◆ **Task to complete**
Repeat what the lines below say, word for word, and skip every image.

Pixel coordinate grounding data
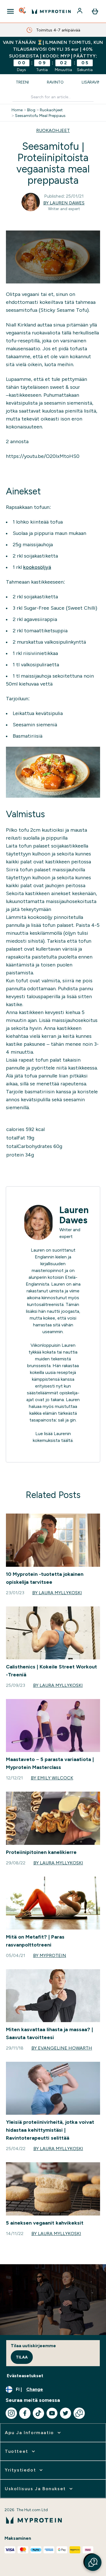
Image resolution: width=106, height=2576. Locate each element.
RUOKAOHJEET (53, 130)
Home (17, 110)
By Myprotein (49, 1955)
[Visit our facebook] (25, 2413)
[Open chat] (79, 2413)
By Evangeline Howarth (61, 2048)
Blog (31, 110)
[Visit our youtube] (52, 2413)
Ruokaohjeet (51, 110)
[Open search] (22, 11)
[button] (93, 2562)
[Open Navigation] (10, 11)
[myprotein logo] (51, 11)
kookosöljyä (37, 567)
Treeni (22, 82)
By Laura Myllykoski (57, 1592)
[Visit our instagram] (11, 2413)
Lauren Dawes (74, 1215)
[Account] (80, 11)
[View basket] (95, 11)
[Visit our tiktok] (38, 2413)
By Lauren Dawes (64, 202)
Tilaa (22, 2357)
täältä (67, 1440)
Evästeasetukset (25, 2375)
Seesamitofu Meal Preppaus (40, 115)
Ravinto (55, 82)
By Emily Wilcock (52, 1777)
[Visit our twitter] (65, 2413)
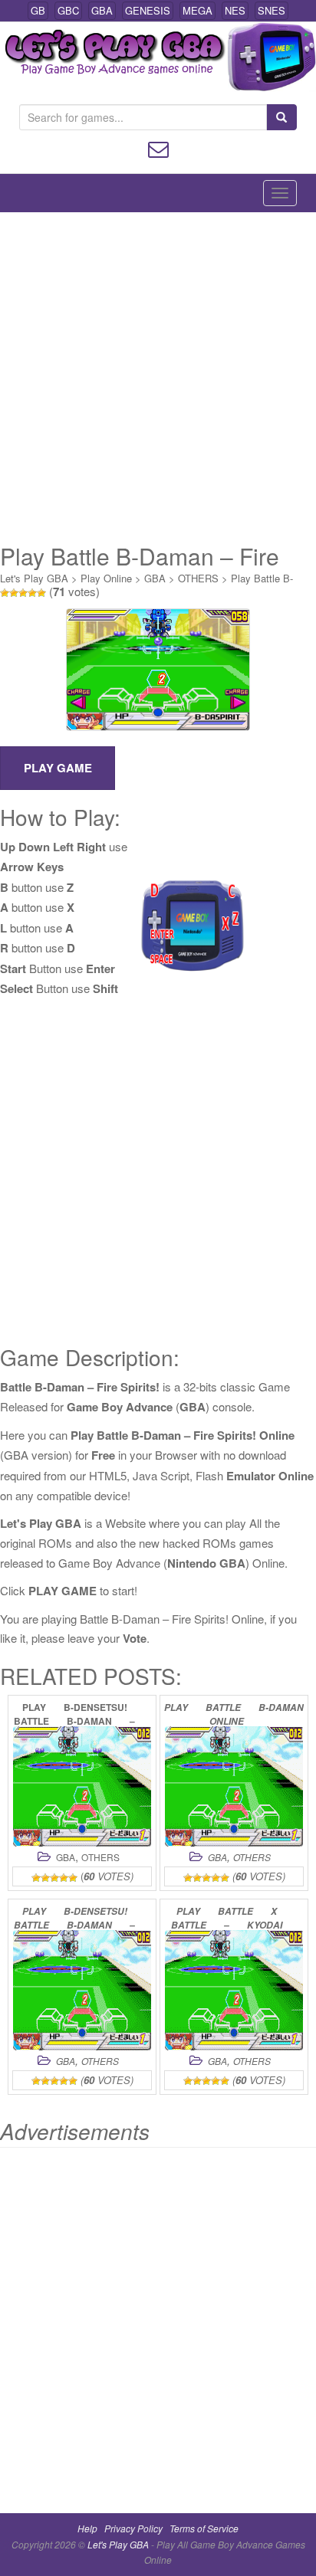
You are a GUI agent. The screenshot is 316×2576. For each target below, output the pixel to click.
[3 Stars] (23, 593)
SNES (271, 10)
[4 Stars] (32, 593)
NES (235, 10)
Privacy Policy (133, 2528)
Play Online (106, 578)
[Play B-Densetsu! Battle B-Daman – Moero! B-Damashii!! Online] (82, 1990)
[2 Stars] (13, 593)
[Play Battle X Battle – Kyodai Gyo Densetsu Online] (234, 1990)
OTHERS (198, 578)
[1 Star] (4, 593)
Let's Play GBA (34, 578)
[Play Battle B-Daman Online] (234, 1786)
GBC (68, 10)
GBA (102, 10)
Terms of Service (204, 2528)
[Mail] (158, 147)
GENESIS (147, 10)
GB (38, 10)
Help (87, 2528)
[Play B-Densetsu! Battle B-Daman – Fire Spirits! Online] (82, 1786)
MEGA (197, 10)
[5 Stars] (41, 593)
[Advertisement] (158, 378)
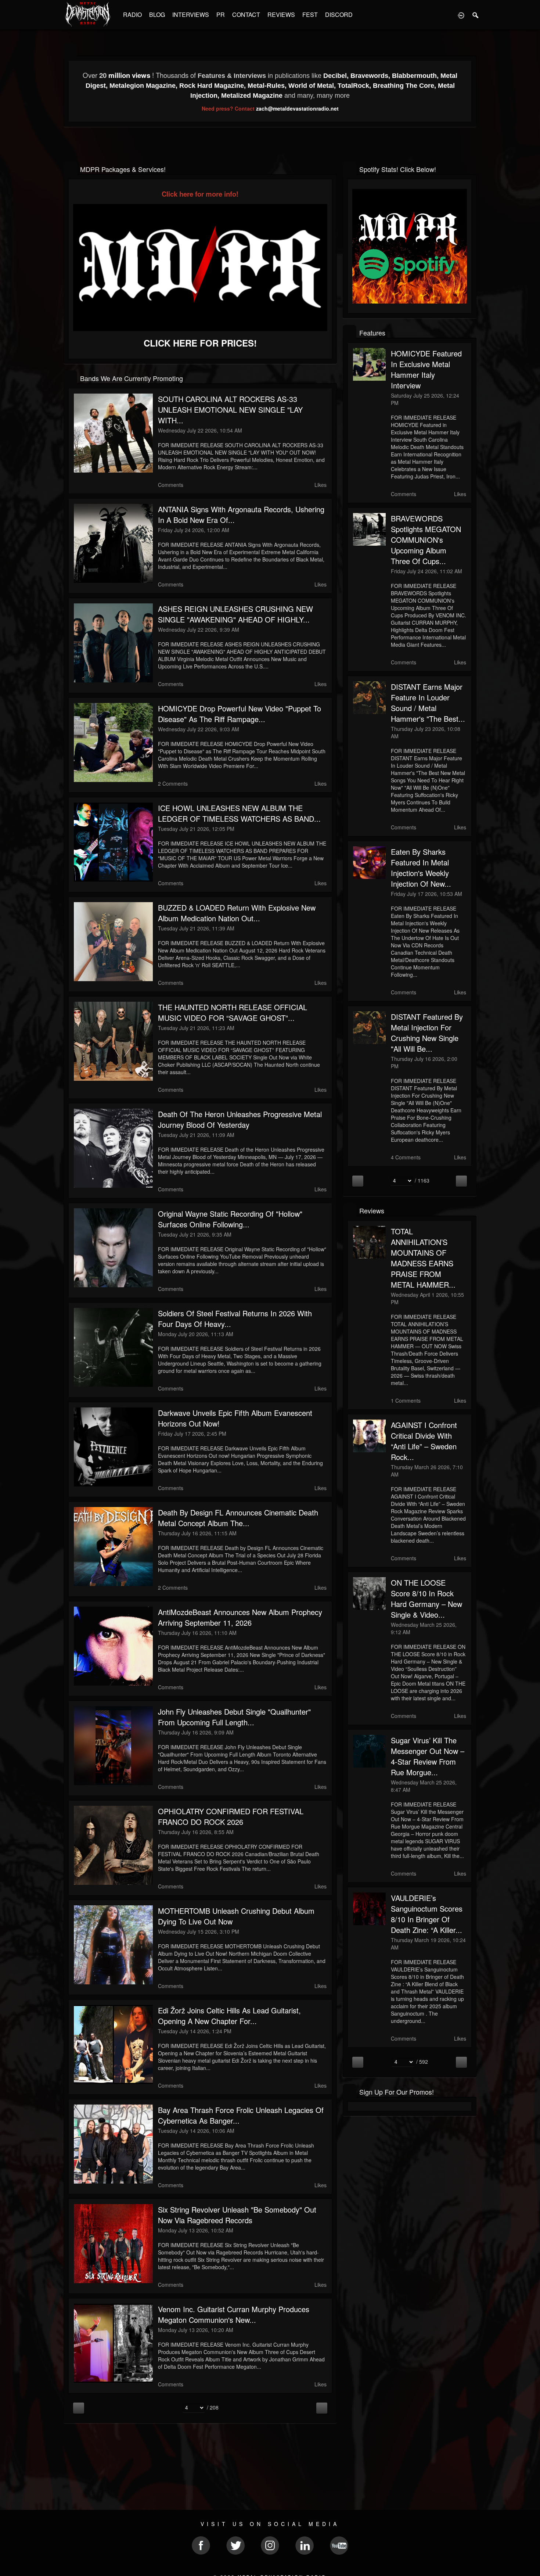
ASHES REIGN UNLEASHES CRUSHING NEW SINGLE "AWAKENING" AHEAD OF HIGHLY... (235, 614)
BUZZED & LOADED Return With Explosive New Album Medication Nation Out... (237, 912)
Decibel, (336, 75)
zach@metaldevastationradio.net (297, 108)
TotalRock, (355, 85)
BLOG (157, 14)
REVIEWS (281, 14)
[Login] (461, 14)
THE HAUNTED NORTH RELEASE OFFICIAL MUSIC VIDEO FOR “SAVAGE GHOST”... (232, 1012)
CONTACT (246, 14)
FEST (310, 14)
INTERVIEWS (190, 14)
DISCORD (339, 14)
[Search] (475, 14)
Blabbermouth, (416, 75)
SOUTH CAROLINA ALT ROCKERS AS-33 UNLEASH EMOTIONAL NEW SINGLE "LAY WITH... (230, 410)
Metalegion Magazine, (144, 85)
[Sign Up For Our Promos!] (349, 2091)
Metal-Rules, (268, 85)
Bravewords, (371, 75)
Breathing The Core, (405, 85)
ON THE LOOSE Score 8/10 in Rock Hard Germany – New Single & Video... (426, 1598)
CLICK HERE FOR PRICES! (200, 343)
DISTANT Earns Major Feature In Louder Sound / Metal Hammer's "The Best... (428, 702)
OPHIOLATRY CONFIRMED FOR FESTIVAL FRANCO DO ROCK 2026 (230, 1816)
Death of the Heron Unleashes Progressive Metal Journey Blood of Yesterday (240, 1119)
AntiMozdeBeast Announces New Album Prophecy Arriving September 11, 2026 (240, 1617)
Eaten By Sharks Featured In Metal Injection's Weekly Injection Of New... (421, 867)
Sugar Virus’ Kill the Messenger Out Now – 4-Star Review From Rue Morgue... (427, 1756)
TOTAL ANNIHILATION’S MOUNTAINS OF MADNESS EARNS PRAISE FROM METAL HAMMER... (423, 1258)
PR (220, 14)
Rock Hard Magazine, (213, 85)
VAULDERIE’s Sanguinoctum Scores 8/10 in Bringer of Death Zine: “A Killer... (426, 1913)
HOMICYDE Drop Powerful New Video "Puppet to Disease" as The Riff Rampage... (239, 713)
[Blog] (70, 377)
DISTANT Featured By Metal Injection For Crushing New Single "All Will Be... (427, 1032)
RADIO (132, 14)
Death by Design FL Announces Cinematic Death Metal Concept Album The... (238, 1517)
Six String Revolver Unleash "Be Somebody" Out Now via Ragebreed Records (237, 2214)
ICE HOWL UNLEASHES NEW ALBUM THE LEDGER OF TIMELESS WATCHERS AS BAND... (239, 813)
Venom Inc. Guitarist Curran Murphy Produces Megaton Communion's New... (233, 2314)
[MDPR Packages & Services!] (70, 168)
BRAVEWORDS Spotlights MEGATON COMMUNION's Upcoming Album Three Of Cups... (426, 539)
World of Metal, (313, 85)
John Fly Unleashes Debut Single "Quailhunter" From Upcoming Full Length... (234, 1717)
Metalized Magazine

◆ **Task result**
Image resolution: width=106, height=2576. Locate each element.
RUOKAOHJEET (53, 130)
Home (17, 110)
By Myprotein (49, 1955)
[Visit our facebook] (25, 2413)
[Open chat] (79, 2413)
By Evangeline Howarth (61, 2048)
Blog (31, 110)
[Visit our youtube] (52, 2413)
Ruokaohjeet (51, 110)
[Open search] (22, 11)
[button] (93, 2562)
[Open Navigation] (10, 11)
[myprotein logo] (51, 11)
kookosöljyä (37, 567)
Treeni (22, 82)
By Laura Myllykoski (57, 1592)
[Visit our instagram] (11, 2413)
Lauren Dawes (74, 1215)
[Account] (80, 11)
[View basket] (95, 11)
[Visit our tiktok] (38, 2413)
By Lauren Dawes (64, 202)
Tilaa (22, 2357)
täältä (67, 1440)
Evästeasetukset (25, 2375)
Seesamitofu Meal Preppaus (40, 115)
Ravinto (55, 82)
By Emily Wilcock (52, 1777)
[Visit our twitter] (65, 2413)
You are a GUI agent. The screenshot is 316×2576. For each target below, output the pixel to click.
[3 Stars] (23, 593)
SNES (271, 10)
[4 Stars] (32, 593)
NES (235, 10)
Privacy Policy (133, 2528)
Play Online (106, 578)
[Play B-Densetsu! Battle B-Daman – Moero! B-Damashii!! Online] (82, 1990)
[2 Stars] (13, 593)
[Play Battle X Battle – Kyodai Gyo Densetsu Online] (234, 1990)
OTHERS (198, 578)
[1 Star] (4, 593)
Let's Play GBA (34, 578)
[Play Battle B-Daman Online] (234, 1786)
GBC (68, 10)
GBA (102, 10)
Terms of Service (204, 2528)
[Mail] (158, 147)
GENESIS (147, 10)
GB (38, 10)
Help (87, 2528)
[Play B-Densetsu! Battle B-Daman – Fire Spirits! Online] (82, 1786)
MEGA (197, 10)
[5 Stars] (41, 593)
[Advertisement] (158, 378)
ASHES REIGN UNLEASHES CRUSHING NEW SINGLE "AWAKENING" AHEAD OF HIGHLY... (235, 614)
BUZZED & LOADED Return With Explosive New Album Medication Nation Out... (237, 912)
Decibel, (336, 75)
zach@metaldevastationradio.net (297, 108)
TotalRock, (355, 85)
BLOG (157, 14)
REVIEWS (281, 14)
[Login] (461, 14)
THE HAUNTED NORTH RELEASE OFFICIAL MUSIC VIDEO FOR “SAVAGE GHOST”... (232, 1012)
CONTACT (246, 14)
FEST (310, 14)
INTERVIEWS (190, 14)
DISCORD (339, 14)
[Search] (475, 14)
Blabbermouth, (416, 75)
SOUTH CAROLINA ALT ROCKERS AS-33 UNLEASH EMOTIONAL NEW SINGLE "LAY WITH... (230, 410)
Metalegion Magazine, (144, 85)
[Sign Up For Our Promos!] (349, 2091)
Metal-Rules, (268, 85)
Bravewords, (371, 75)
Breathing The Core, (405, 85)
ON THE LOOSE Score 8/10 in Rock Hard Germany – New Single & Video... (426, 1598)
CLICK HERE FOR PRICES! (200, 343)
DISTANT Earns Major Feature In Louder Sound / Metal Hammer's "The Best... (428, 702)
OPHIOLATRY CONFIRMED FOR FESTIVAL FRANCO DO ROCK 2026 (230, 1816)
Death of the Heron Unleashes Progressive Metal Journey Blood of Yesterday (240, 1119)
AntiMozdeBeast Announces New Album Prophecy Arriving September 11, 2026 (240, 1617)
Eaten By Sharks Featured In Metal Injection's Weekly Injection Of New... (421, 867)
Sugar Virus’ Kill the Messenger Out Now – 4-Star Review From Rue Morgue... (427, 1756)
TOTAL ANNIHILATION’S MOUNTAINS OF MADNESS EARNS PRAISE FROM METAL HAMMER... (423, 1258)
PR (220, 14)
Rock Hard Magazine, (213, 85)
VAULDERIE’s Sanguinoctum Scores 8/10 in Bringer of Death Zine: “A Killer... (426, 1913)
HOMICYDE Drop Powerful New Video "Puppet to Disease" as The Riff Rampage... (239, 713)
[Blog] (70, 377)
DISTANT Featured By Metal Injection For Crushing New Single "All Will Be... (427, 1032)
RADIO (132, 14)
Death by Design FL Announces Cinematic Death Metal Concept Album The... (238, 1517)
Six String Revolver Unleash "Be Somebody" Out Now via Ragebreed Records (237, 2214)
ICE HOWL UNLEASHES NEW ALBUM THE LEDGER OF TIMELESS WATCHERS AS BAND... (239, 813)
Venom Inc. Guitarist Curran Murphy Produces Megaton Communion's New... (233, 2314)
[MDPR Packages & Services!] (70, 168)
BRAVEWORDS Spotlights MEGATON COMMUNION's Upcoming Album Three Of Cups... (426, 539)
World of Metal, (313, 85)
John Fly Unleashes Debut Single "Quailhunter" From Upcoming Full Length... (234, 1717)
Metalized Magazine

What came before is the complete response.